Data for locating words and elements
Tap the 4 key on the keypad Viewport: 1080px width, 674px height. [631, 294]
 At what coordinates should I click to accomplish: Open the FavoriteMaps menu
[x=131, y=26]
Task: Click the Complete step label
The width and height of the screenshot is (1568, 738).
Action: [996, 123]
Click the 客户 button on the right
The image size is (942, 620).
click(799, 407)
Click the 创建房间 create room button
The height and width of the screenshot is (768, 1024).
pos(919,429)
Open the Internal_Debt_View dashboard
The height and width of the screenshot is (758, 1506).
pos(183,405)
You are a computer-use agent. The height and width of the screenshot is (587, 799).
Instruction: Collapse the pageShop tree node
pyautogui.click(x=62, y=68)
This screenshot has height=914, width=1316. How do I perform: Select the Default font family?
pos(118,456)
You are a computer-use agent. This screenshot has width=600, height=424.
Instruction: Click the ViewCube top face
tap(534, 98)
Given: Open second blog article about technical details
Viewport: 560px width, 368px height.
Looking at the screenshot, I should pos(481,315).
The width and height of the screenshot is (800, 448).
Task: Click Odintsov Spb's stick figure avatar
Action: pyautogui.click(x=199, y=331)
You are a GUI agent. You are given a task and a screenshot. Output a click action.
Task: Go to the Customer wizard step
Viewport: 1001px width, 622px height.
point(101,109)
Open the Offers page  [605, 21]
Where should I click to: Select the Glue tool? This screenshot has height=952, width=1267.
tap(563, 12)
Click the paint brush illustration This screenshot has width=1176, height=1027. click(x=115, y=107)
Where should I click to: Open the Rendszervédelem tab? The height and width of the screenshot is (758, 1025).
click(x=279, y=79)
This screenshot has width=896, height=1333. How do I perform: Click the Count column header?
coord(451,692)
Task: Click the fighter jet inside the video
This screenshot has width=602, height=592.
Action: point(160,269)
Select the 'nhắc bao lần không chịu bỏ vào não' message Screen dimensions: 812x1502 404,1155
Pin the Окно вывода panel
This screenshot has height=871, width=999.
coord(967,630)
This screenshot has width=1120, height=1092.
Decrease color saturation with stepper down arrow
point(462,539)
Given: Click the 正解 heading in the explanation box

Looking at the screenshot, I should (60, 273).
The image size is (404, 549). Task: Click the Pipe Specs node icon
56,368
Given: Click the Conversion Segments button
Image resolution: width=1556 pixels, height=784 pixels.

=== DIRECTION ===
Identify each line in the records above that contains the word "node", and copy those lines out in full. Count a match only when the case is the same.

=== SOLUTION FOR THIS PROBLEM ===
Instruction: Collapse the pageShop tree node
The image size is (404, 549). Task: Click the Pipe Specs node icon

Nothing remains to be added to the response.